At 1Mhz signal at the gate of MOSFET I got a really close match to the distorted signal you did with no current or voltage across Drain to Source. Changing the input frequency down to around 200Khz and the ringing started to disappear . I changed the value of the gate resistor to 270 ohm and the ringing was dampened down quite a lot.
I doubt my experiment is accurate, but I sure looks like the gate of the Mosfet might be ringing. Try increasing the gate resistor values and see if anything changes. I also removed the diodes parallel to gate resistors. Also at those frequencies you might try much lower values of decoupling capacitors if applicable. 10- 20 pF decoupling capacitor at the gate was enough to filter out some of the high frequency ringing. With a low value inductor of 10uF parallel with a 1K resistor in series with the transformer primary I managed to achieve a trapezoidal wave at the secondary with 15 volts at the Mosfet Drain.

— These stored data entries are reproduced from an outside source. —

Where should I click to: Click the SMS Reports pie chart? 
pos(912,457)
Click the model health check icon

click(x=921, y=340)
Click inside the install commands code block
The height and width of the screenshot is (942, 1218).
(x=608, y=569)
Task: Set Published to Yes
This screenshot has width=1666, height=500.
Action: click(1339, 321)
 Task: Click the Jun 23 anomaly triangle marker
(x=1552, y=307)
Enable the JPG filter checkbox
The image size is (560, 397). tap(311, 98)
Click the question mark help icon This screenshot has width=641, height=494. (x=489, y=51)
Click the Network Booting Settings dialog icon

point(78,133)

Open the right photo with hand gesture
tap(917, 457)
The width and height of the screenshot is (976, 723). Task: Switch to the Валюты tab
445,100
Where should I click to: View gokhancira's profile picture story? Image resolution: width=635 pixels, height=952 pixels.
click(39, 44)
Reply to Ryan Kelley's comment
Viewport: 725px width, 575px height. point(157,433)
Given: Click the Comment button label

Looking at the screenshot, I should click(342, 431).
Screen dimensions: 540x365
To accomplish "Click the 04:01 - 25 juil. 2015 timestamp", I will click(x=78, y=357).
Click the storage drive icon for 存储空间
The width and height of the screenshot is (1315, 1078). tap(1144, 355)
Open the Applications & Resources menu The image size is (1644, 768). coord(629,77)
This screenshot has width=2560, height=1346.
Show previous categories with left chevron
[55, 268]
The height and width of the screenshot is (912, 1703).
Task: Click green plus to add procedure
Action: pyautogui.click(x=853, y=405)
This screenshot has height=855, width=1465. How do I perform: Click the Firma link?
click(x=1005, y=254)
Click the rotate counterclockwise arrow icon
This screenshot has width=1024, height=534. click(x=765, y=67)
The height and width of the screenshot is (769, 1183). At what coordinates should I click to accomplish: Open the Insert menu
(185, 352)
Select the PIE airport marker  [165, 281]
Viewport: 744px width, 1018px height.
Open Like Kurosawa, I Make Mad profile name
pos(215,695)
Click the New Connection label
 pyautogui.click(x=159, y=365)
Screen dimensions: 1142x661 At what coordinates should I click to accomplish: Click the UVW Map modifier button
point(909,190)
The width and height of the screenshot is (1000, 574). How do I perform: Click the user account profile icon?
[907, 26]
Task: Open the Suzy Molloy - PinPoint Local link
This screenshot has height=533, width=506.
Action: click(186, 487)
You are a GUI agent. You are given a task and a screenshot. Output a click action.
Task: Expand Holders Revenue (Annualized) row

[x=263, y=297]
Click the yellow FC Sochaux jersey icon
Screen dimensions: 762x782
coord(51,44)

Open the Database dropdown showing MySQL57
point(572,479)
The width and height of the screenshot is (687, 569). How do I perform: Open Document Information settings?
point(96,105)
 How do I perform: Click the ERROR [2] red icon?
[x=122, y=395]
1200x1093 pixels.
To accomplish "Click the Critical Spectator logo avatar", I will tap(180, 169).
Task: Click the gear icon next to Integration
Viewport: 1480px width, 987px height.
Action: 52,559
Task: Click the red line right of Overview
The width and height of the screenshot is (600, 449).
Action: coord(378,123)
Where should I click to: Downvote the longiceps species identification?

This was only an experiment but I hope it may help in diagnosing the problem.
This is neither here nor there, without even part types, let alone a circuit. 270R is way too large for most power MOSFETs, unless you're intentionally slow-walking it (e.g. for a load switch with low repeat rate).
The time constant allows us to quickly exclude many combinations: for example, 10R + 10nF (a typical equivalent for a large-ish transistor of Qg(tot) = 100nC at Vgs(on) = 10V) in the gate loop is a 100ns time constant, and it would take L > R^2 C = 1uH to make that loop oscillate (and clearly, at a frequency of 1.6MHz, not 15). That would be a LOT of stray wiring!
Gate voltage itself needn't look very clean, due to crosstalk and probing error. One key is whether the trash appears "everywhere", i.e. it's common mode coming up the scope probe, not a differential measured between probe and ground clip. Keeping the probe ground path short (use a contact spring instead of the ground clip, or even better still, a coaxial socket) helps with this.
Frequencies in the 10s of MHz up, are prime candidates for stray wiring, and probing error. An inch of wire is ballpark 20nH, and 20nH at 20MHz is 2.5 ohms, hardly negligible in a power switching circuit.